Because while Stacy didn't doubt that she was welcome in his home, his idea of 'safe' couldn't be further from her own.
Chapter Twelve
For the rest of the day, Stacy felt like a character who'd been dropped into the wrong movie. She'd stepped out of an action flick with a horror subplot and landed in what would have been the most boring domestic drama ever if the main character doing the cooking and cleaning wasn't a seven-foot alpha humming Led Zeppelin under his breath.
Stacy tucked herself into the chair Vonn had pointed her to, the one with the view of the majestic, snow-capped Cascades in the distance, and tried to make herself so still and silent that Vonn would forget she was there. Of course, that was impossible, given that he could read her like a book from across the room.
That was the thing that had Stacy the most shaken up. Not the fact that she'd tried to take her life, or that she'd failed, or that the entire nature of her mission and the intentions of the man who'd sent her were now in question. Stacy's training at least gave her a framework to compartmentalize all of that.
But right now, the thing she kept going over in her mind was that Vonn seemed to know her better than she knew herself.
She'd chalked some of the dossier's wilder assertions up to hyperbole.

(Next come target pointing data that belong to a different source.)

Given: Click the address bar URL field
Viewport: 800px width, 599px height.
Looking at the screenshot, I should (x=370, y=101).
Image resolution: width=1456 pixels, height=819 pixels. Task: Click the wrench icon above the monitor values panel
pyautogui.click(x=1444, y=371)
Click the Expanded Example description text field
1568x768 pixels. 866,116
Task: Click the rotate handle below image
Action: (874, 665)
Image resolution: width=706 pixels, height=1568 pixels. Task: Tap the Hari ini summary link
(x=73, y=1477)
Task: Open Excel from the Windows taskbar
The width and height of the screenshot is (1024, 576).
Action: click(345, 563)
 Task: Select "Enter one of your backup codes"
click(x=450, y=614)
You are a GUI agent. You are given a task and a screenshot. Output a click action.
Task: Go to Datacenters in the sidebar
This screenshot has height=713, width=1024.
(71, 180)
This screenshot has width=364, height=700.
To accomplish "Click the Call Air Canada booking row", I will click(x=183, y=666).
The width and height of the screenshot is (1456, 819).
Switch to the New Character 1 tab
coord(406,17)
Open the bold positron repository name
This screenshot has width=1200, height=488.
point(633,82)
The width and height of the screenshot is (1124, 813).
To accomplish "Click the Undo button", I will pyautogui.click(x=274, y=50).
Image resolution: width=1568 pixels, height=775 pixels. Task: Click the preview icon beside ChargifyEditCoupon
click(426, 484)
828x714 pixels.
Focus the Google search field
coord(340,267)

When Fulmer told her alphas could read emotions from scent, she'd assumed what was really going on was that they had somehow developed sophisticated cue recognition not dissimilar to established data on pheromones.
But no. The truth went way beyond the dossier's hypotheses; what Vonn had picked up without her saying a word left Stacy feeling naked and defenseless before him. It was enough to make her wish she had the alpha equivalent of an invisibility cloak to hide behind.
Not that she needed it at the moment. Vonn didn't seem too curious about whatever scent she was currently giving off. In fact, from the way he was behaving, it seemed like he didn't find her interesting at all anymore.